The technical field to which the invention relates

The invention generally relates to surgical robots, in particular to robotic systems used in laparoscopic operations.

State of the art

Minimally invasive surgery is quite widespread today and is represented by a large number of technical solutions, among which laparoscopic instruments stand out as the most common. Combining existing tools with robotic means opens up new possibilities for their application and allows them to work in an automated mode.

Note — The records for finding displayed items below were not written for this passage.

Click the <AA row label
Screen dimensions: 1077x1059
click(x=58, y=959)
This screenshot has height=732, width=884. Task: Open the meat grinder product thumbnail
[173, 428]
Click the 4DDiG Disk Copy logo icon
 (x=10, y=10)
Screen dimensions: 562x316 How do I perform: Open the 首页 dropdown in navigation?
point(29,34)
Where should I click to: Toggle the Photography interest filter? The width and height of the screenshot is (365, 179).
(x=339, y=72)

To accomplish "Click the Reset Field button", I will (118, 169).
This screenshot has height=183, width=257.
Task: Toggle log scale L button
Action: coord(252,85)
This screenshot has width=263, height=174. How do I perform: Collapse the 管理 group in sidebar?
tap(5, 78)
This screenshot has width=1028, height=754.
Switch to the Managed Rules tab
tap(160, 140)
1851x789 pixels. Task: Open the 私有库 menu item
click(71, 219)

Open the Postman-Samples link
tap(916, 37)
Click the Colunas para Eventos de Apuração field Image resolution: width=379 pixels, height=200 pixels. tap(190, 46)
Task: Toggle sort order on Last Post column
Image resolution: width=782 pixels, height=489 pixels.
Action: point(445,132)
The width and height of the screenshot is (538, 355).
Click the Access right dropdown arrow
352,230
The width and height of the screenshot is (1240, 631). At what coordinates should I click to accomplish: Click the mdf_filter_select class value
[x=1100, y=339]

Surgical robots are now known, such as the Da Vinci robotic surgeon from Institute Surgical, Inc., consisting of a set with a certain number of manipulators to which various instruments and control stations are connected. Control is carried out remotely with the help of special controls on the surgeon's control panel. As follows from the description, this robot is a versatile surgical robot and can be used to solve a wide range of tasks, while using tools that are specially designed for it.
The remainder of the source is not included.